En una conferencia de prensa sobre la salud del pontífice, los médicos que asisten lo aseguraron que «Tu vida no está en peligro» Que «es mucho mejor cómo llego», pero eso no significa que «esté fuera de peligro» y enfatizó que Francisco «sabe que su situación es grave».
Dijeron que el Papa continuará en el hospital al menos toda la semana hasta que se cure de su neumonía bilateral y que pueda continuar el tratamiento en su residencia en Santa Marta, pero «se necesitará tiempo».
Explicaron que Francisco sufre una bronquiectasis y bronquitis asmática crónica y, por lo tanto, es un «paciente frágil» en este aspecto, pero que «no tiene otras patologías» y que tiene «un corazón fuerte» y asegura que «está respondiendo bien a tratamiento» .
Los médicos dieron el ejemplo de que incluso hoy fue a la capilla del hospital y continúa con su buen humor.
«No es una persona que se rinde», agregó Luigi Carbone, el médico de la Dirección de Salud del Vaticano y que es responsable de la salud del pontífice.
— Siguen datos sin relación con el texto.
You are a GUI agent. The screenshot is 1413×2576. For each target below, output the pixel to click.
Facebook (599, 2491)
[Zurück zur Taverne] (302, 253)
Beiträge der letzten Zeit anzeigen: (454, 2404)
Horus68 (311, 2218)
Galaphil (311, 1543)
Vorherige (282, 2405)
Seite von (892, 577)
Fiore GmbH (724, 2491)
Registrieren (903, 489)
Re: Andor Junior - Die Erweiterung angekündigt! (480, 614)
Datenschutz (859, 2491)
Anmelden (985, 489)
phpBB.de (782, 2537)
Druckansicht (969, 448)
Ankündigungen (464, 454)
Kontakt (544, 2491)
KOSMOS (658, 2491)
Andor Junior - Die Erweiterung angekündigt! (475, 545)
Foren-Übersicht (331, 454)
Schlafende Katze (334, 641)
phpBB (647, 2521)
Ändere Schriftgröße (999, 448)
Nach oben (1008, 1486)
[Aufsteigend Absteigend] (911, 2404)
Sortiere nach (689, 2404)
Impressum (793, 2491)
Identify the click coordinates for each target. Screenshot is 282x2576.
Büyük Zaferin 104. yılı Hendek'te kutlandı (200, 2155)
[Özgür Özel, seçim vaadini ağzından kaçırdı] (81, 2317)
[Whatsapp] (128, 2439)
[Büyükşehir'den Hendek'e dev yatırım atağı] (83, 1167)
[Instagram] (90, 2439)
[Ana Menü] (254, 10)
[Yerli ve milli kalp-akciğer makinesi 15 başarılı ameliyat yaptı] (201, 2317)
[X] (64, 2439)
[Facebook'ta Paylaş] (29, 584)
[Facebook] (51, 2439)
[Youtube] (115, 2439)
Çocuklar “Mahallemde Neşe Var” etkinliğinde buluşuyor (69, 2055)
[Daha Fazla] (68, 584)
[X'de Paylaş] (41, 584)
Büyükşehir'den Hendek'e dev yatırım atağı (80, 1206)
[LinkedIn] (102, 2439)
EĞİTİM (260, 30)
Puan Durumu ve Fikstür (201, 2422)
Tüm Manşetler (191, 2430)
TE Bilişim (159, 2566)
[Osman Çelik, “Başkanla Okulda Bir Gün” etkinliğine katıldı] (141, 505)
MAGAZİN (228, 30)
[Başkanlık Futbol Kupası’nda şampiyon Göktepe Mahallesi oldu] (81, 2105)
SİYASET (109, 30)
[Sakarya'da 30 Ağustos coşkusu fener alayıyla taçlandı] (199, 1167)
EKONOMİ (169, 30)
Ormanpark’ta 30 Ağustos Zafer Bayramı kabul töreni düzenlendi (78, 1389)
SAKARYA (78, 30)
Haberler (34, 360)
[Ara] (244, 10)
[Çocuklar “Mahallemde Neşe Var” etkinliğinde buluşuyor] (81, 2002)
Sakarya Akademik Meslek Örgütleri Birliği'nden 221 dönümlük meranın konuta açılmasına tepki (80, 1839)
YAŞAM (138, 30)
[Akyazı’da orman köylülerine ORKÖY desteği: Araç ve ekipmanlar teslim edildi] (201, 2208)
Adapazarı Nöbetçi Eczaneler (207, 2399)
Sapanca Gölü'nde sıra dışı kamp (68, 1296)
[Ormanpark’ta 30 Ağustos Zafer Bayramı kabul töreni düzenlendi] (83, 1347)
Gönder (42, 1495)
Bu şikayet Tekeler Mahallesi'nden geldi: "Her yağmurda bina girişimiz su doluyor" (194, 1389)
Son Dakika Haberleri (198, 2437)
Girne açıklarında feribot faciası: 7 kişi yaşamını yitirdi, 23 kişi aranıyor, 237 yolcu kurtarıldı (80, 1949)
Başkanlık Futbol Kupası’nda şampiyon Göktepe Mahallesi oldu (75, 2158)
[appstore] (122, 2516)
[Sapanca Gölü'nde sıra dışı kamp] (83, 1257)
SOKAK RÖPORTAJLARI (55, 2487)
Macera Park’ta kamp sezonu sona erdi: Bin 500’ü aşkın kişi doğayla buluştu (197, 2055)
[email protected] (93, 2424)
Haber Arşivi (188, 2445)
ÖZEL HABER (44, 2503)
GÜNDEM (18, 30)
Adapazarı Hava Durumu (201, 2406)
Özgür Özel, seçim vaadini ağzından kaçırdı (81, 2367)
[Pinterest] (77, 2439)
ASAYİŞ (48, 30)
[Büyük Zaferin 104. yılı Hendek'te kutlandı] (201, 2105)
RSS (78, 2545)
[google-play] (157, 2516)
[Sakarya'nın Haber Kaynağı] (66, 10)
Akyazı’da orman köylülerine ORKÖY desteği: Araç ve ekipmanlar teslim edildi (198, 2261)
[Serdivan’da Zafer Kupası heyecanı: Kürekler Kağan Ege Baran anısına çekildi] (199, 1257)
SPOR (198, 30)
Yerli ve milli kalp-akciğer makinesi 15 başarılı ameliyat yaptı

Confirmó que El Papa no necesita respiración asistida y que solo administran un poco de oxígeno cuando es necesario.
El pontífice de 88 años fue ingresado el viernes pasado en el Hospital Gemelli en Roma por sus problemas respiratorios, que se debieron a la bronquitis debido a la infección polimicrobiológica a la que se unió la neumonía bilateral.
Sin embargo, las fuentes indicaron que es una neumonía ubicada en ciertos lóbulos o puntos del pulmón.
Desde su hospitalización, hace una semana, su imagen clínica ha sido calificada como «complejo» y ha requerido una terapia farmacológica adicional.
Sin embargo, después del boletín del martes, que planteó preocupación por la situación del pontífice al revelar que esta neumonía bilateral había aparecido, las últimas comunicaciones del Vaticano apuntan a una «ligera mejora».